Dernière venue aux municipales de Saint-Nazaire, la liste non encartée Saint-Nazaire sur Mer est emmenée par l’avocat Denis Lambert et sa femme Sandrine Vandeuren, actuellement conseillère municipale d’opposition. Nous avons interviewé Denis Lambert.

Breizh Info : Pourquoi avez-vous décidé de présenter votre liste ?

Denis Lambert : Pour remédier au problème que Saint-Nazaire n’est pas tournée vers la mer. Nous avons tout pour devenir une station balnéaire.

Breizh Info : Avec vue sur les grues et les blockhaus ?

Denis Lambert : Oui, mais pas que. Il y a la vue magnifique sur l’estuaire. Et nous prévoyons l’infrastructure : nous avons l’intention de construire un casino, une discothèque et une marina à la place du Frigo, de demander à Cargill de s’en aller, nous allons raser la base sous-marine.

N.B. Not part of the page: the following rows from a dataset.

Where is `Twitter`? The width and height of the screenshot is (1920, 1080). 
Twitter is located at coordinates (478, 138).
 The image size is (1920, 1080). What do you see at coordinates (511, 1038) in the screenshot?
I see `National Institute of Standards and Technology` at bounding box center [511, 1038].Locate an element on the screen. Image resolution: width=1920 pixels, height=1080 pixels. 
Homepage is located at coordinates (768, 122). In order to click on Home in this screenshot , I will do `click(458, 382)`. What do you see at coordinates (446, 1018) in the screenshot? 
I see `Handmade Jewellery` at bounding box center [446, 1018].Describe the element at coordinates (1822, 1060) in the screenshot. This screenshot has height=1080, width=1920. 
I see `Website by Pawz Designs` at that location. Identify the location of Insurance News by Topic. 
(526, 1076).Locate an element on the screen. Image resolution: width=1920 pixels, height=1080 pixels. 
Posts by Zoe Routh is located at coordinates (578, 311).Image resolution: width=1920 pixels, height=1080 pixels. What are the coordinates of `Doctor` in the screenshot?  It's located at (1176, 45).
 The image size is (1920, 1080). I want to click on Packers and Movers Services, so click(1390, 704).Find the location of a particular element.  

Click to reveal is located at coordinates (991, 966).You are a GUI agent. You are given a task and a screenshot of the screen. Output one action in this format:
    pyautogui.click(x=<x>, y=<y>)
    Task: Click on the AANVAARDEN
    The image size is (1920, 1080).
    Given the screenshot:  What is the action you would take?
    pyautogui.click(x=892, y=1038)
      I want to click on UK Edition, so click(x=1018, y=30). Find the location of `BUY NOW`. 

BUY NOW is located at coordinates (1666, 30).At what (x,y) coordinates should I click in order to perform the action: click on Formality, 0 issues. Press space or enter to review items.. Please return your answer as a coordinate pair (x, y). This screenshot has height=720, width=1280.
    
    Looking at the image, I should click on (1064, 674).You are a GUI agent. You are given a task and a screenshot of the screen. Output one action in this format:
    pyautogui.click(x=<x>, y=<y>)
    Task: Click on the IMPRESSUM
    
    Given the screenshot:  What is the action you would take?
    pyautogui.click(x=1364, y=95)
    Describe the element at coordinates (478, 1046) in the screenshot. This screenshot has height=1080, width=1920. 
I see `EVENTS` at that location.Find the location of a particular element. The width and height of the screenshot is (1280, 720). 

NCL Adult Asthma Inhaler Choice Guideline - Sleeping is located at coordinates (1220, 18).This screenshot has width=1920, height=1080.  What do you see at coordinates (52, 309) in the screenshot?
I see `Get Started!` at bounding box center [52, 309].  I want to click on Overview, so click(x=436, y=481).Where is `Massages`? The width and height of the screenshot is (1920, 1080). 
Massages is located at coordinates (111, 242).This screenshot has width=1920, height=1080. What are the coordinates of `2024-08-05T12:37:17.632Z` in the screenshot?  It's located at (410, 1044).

Breizh Info : Ce qui devrait coûter très cher, non ?

Denis Lambert : Raser la base sous-marine coûtera 15 millions d’euros, alors qu’elle nous coûte déjà 1,5 million d’euros d’entretien par an. Elle est dangereuse, des bouts de béton tombent, c’était fait pour la guerre, pas pour durer 75 ans. Et pour le Frigo, ça avait été budgété, le coût de la dépollution c’est 37 millions d’euros, à comparer avec les 50 millions dépensés à l’entrée de la ville, refaite trois fois pour empêcher les Nazairiens de faire leurs courses. Cela permettra aussi de dépolluer, on s’attend à trouver des hydrocarbures et des munitions.

Breizh Info : Allez-vous le faire faire par un marché public ou une concession ?

Denis Lambert : On va désigner un concessionnaire pour faire les travaux, dépolluer et construire la marina, avec un bail de 50 ou 60 ans. On a déjà pris des contacts avec Eiffage et Vinci.

Breizh Info : Qui reverseront un loyer à la ville ?

Denis Lambert : Non, il faudra bien qu’ils se remboursent de leurs travaux. Mais la Ville en profitera car il y aura des retombées économiques, ça va attirer des gens avec plus de capacités financières et les commerces pourront enfin s’en sortir.

Breizh Info : En gros, vous souhaitez gentrifier Saint-Nazaire ?

Denis Lambert : On souhaite que les gens puissent avoir une vue face mer. Et il y aura des logements pour les personnes modestes, la loi nous y oblige de toute façon.

Breizh Info : Allez-vous soutenir les Chantiers ?

Denis Lambert : Bien sûr, on n’est pas là pour détruire le poumon industriel de Saint-Nazaire. Juste faire profiter les Nazairiens de la mer et de l’estuaire.

Breizh Info : Que pensez-vous de l’insécurité, en hausse ces dernières années à Saint-Nazaire ?

Denis Lambert : C’est un vrai souci, car les moyens mis en place par le maire Samzun pour lutter contre sont incomplets ; 80 % des images des caméras sont inexploitables, et en tant qu’avocat, je peux vous le dire, on obtient fréquemment les relaxes car les gens ne peuvent être reconnus. Les caméras mises sont à bas prix, la qualité n’est pas là. Puis il faut une équipe derrière pour regarder les images. En même temps, la police nationale s’est désengagée lorsque la police municipale a été mise en place, on avait 28 ADS (adjoints de sécurité) il y a quatre ans, les deux tiers ne sont plus là. Il y a une seule voiture de police la nuit à tourner. On va développer la vidéo-surveillance, mais pas seulement en hauteur, et interpeller régulièrement la dizaine de dealers qui tiennent le trafic en ville. Jusqu’à ce qu’ils s’en aillent.

Breizh Info : Que pensez-vous du problème des travailleurs détachés ?

Denis Lambert : L’enjeu, c’est la formation, pour monter en niveau les locaux afin qu’ils occupent des emplois de meilleure qualité. À ce sujet on veut installer un campus avec 10 000 étudiants au nord de la gare, et on utilisera les déblais de la BSM pour rehausser d’un à deux mètres ce terrain qui est inondable.

Breizh Info : Quel bilan dressez-vous des années Samzun ?

Denis Lambert : Une page blanche. Ce qui a été fait a été initié sous Batteux. Les gens dorment, vivent dans la tristesse et la morosité. On a des équipements publics, comme les Halles ou la Soucoupe, qui ne sont pas classés en ERP [établissements recevant le public] pour éviter d’avoir à les désamianter. Nous voulons donner un coup de pied dans la fourmilière, avec une liste de propositions et un programme pragmatique.